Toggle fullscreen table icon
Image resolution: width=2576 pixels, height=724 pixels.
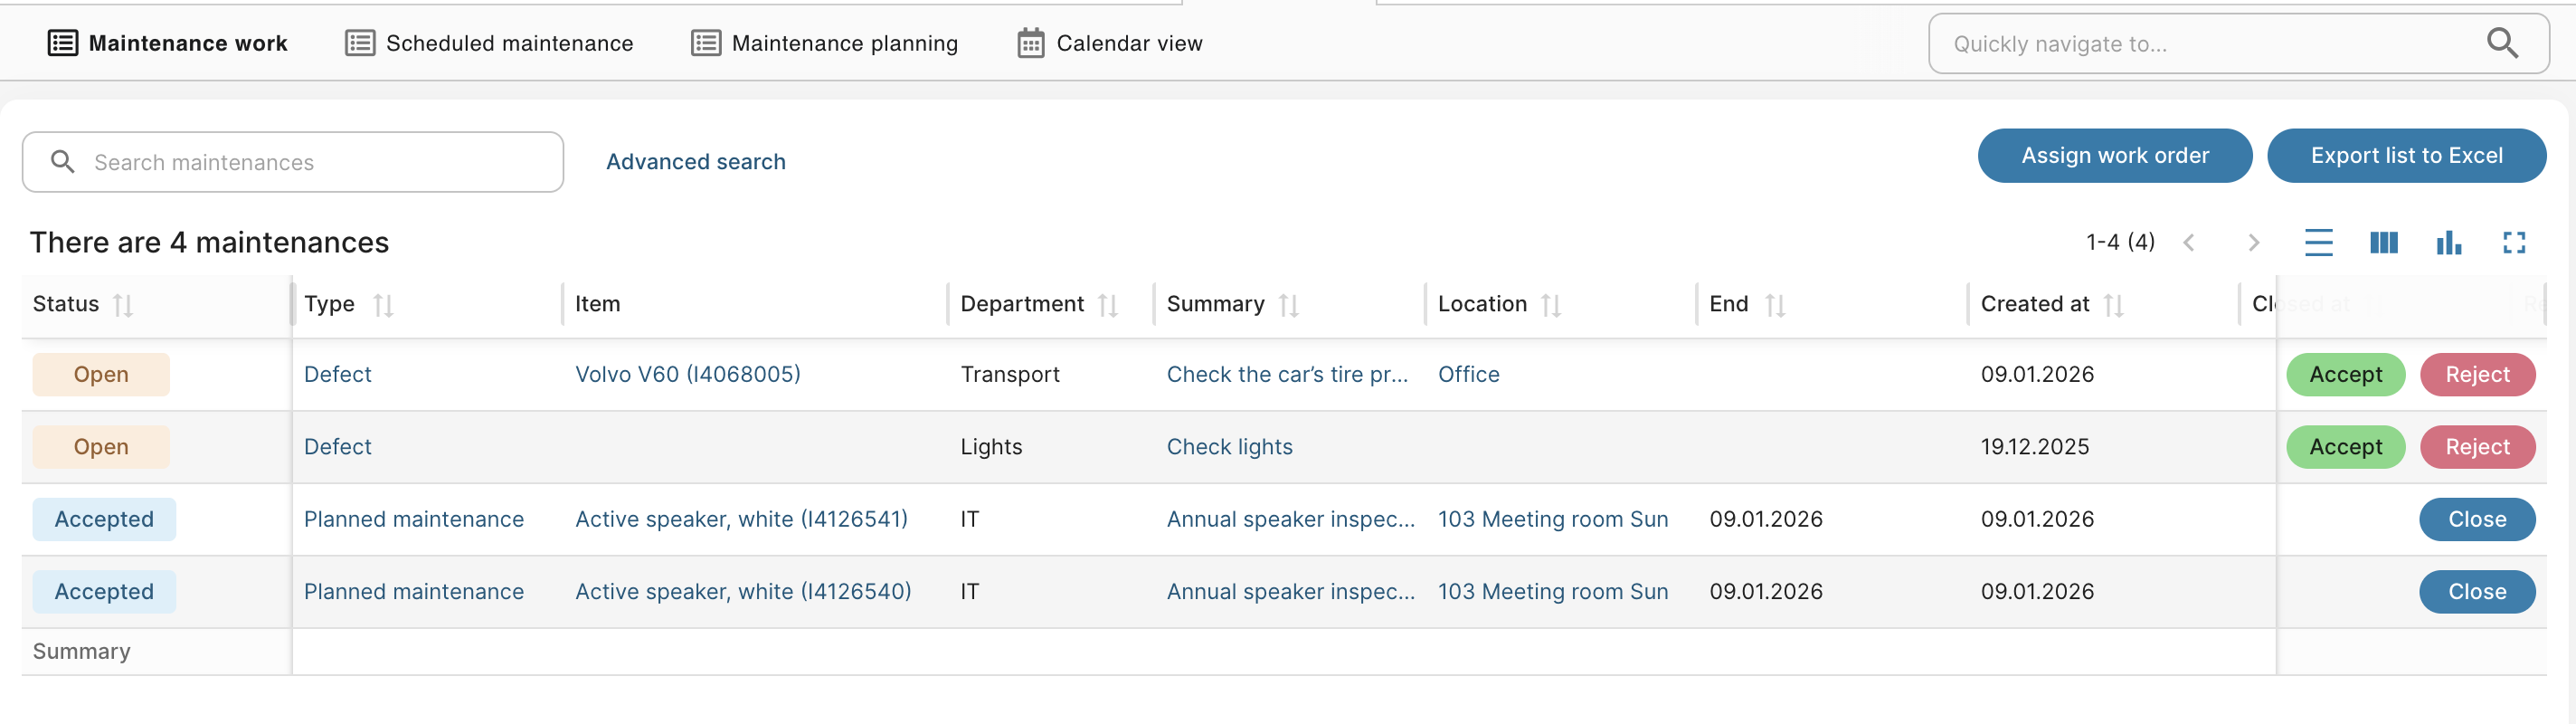[x=2514, y=243]
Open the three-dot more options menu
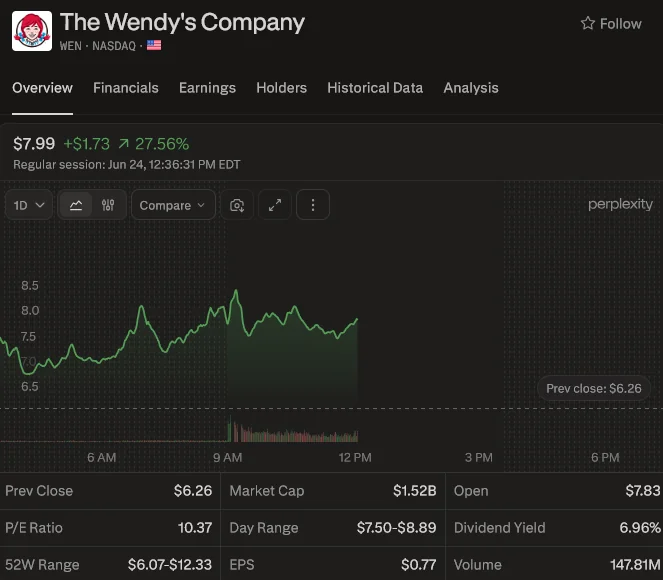This screenshot has height=580, width=663. point(313,205)
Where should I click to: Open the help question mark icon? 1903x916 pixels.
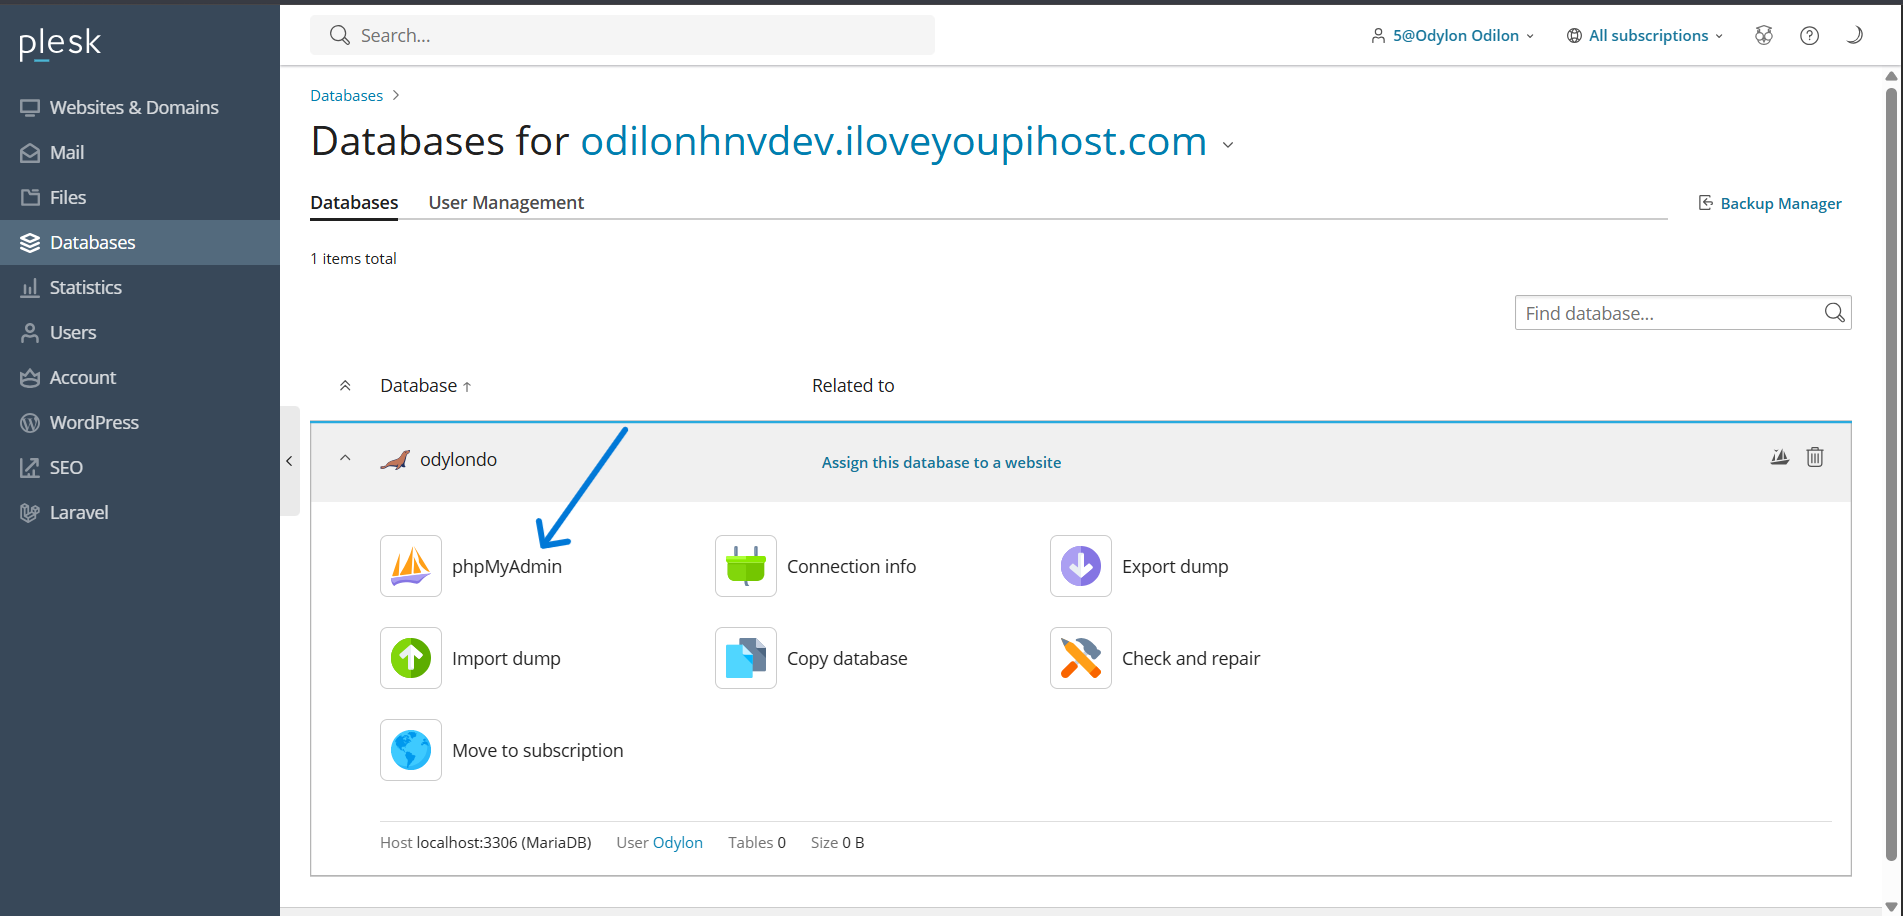[x=1809, y=36]
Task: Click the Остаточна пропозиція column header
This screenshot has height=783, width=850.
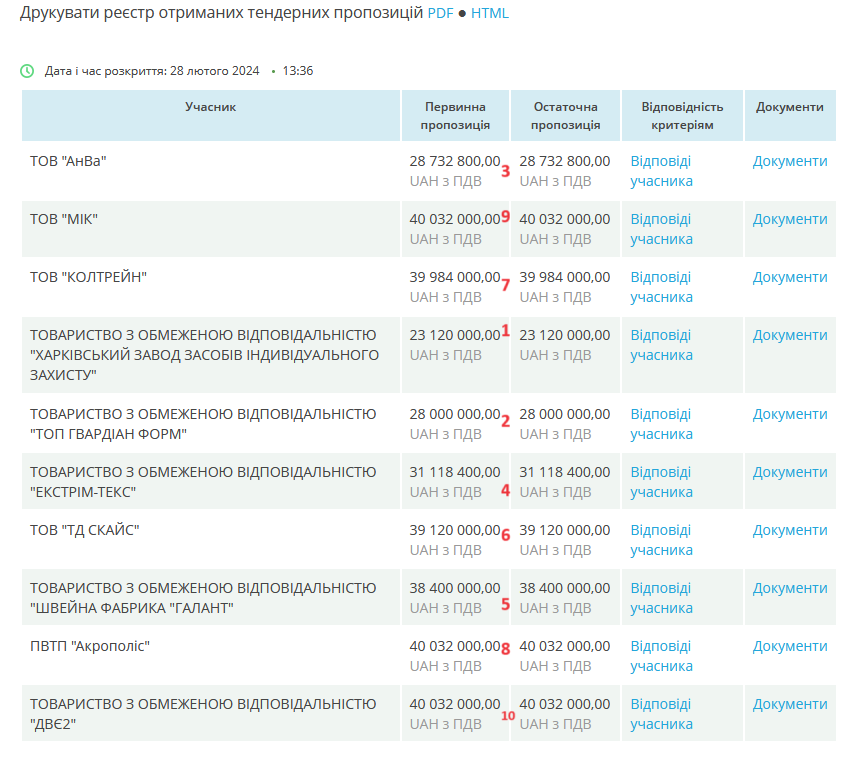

- - -

* EXERCISE REQUIREMENTS *
Rewrite every line of the data above, substituting "button" for "icon" everywhere it occurs and keeping all other text the same. Omit the pictures.

* CORRECT OUTPUT *
Toggle fullscreen table button
Image resolution: width=2576 pixels, height=724 pixels.
[x=2514, y=243]
Open the three-dot more options menu
This screenshot has height=580, width=663. point(313,205)
Where should I click to: Open the help question mark button? 1903x916 pixels.
[x=1809, y=36]
Task: Click the Остаточна пропозиція column header
This screenshot has height=783, width=850.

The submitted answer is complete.